Post: Is building new always better than buying?

Mike H.Posted
  • Rental Property Investor
  • Manteno, IL
  • Posts 2,236
  • Votes 2,150
Quote from @Austin Wolff:

Building a new SFH (and then holding it as a rental) appears to be a better option than buying an existing SFH. If you build (via managing a general contractor), you should (ideally) know more about how the property was built than if you bought an existing home--you know what's behind the walls, and ideally you might avoid anything wrong with buying an existing home with issues you and your inspector didn't catch.

I understand there's risk to building--it just seems right now that the risk is lower than buying an existing house--a house where you simply cannot know every detail without tearing it down to the studs and doing a complete remodel.
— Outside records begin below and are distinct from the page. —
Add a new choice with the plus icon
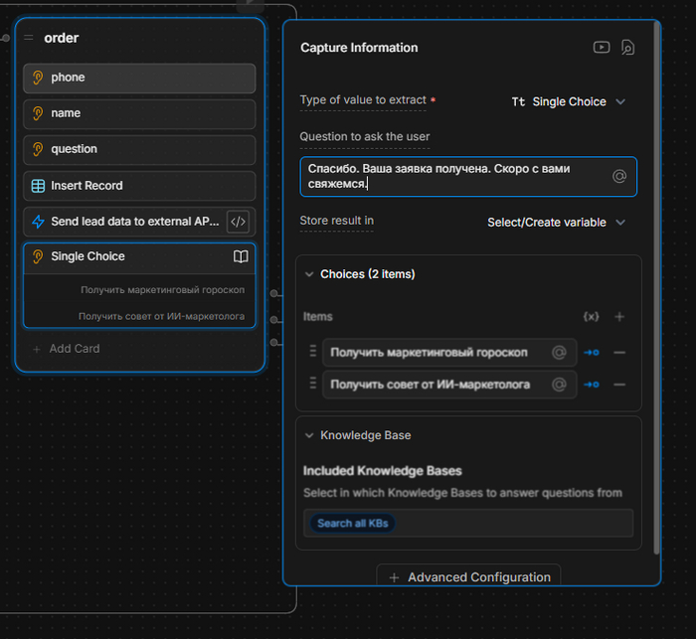This screenshot has width=696, height=639. [x=619, y=317]
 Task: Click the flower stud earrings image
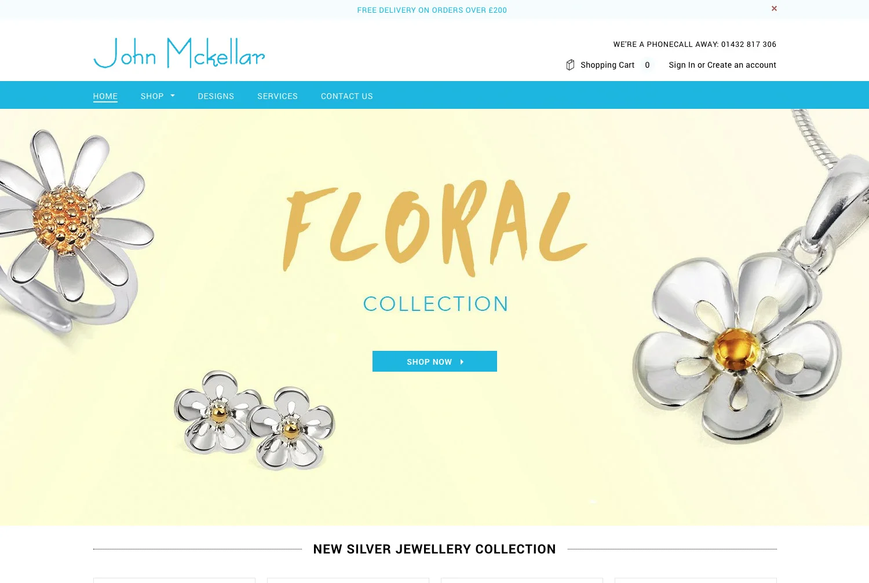pos(255,420)
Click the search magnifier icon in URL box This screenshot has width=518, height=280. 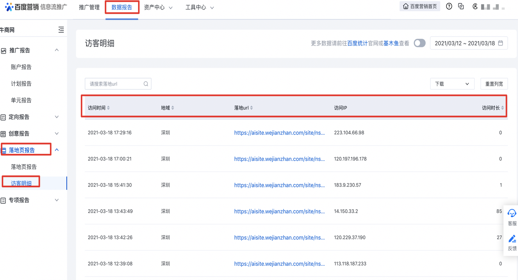pos(146,84)
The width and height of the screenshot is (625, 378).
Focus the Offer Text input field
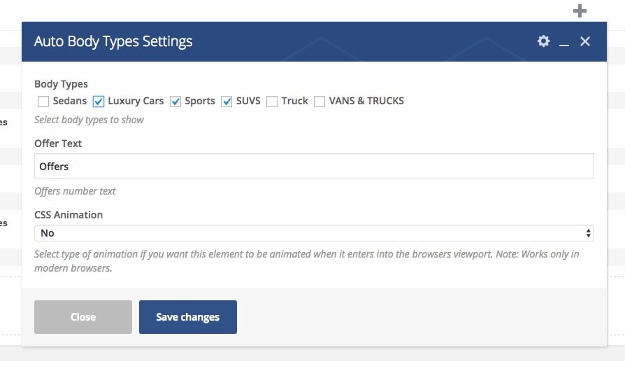tap(314, 166)
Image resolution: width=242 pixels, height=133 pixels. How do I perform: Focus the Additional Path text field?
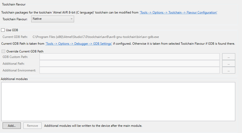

If you bought an existing home and it had a massive problem your inspector didn't catch, your deal could go under.

Am I wrong to think about it this way?


 You definitely can't build in the lesser areas.  Your costs to build are too high even if you're getting the land for free.   That being said, there are some significant benefits to building versus buying and rehabbing.
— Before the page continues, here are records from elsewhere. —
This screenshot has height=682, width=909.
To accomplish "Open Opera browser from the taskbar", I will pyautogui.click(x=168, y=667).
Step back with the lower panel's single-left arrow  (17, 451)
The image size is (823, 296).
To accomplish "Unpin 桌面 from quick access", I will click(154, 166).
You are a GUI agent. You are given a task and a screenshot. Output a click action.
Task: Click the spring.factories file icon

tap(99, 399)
1) If you're building, you should be able to come in at 80% LTV or better assuming you're acting as the GC. If you can't do that, then something is wrong and you're not finding the right subs.

The benefit to that though is that when you refi you could refi at 75% ltv and only have 5% of the cost in the house.  So lets say you build a house thats going to be worth 300k and you can be all in at 240k and you refi at 75% or 225k.  That means you'll only have to be out of pocket 15k and you you'll have 75k in equtiy.    So if you had 150k, you could build and own 10 houses.  Versus if you buy a house for 240k and have to pay 25% down, you're looking at 60k out of pocket.  That 150k will only get you two houses.

The question there becomes will the property cash flow with a loan of 225k. If yes, thats good. If no, then thats a non-starter.

2) But it brings you to the next benefit.  Brand new construction rents at a premium.  I would say a 3 bed, 2bath, 1500 sq ft home that was 20 to 30 years old here might rent for 1750 to 1800.  But if it was new construction, I could get 2,000 to 2,100. I would estimate a 10 to 15% premium for rent for new construction so that helps overcome a little of the price difference.

3) Less repairs.  So thats the other benefit in terms of cash flow. Older homes have more problems.  New construction shouldn't have any major repairs for several years. And some of the biggest repairs not for some time (roof 20, hvac 10, etc) .

To me, building a new sfh should allow you to get a bigger discount than what is typically available these days unless you're really getting lucky.  But it requires way more work and way more risk as you have to manage the subs yourself and hope that they don't pull a fast one.  It also takes a lot more time than simply buying an existing house and rehabbing it.  2 or 3 months for a rehab? 9 to 12 for a new build? 

The key is to find the numbers in the areas that work best for new construction.  Find the balance where land is decent, but rents are high.  And I would probably look at the smaller houses where you can keep your unit costs down but still rent them at a higher price point relatively speaking.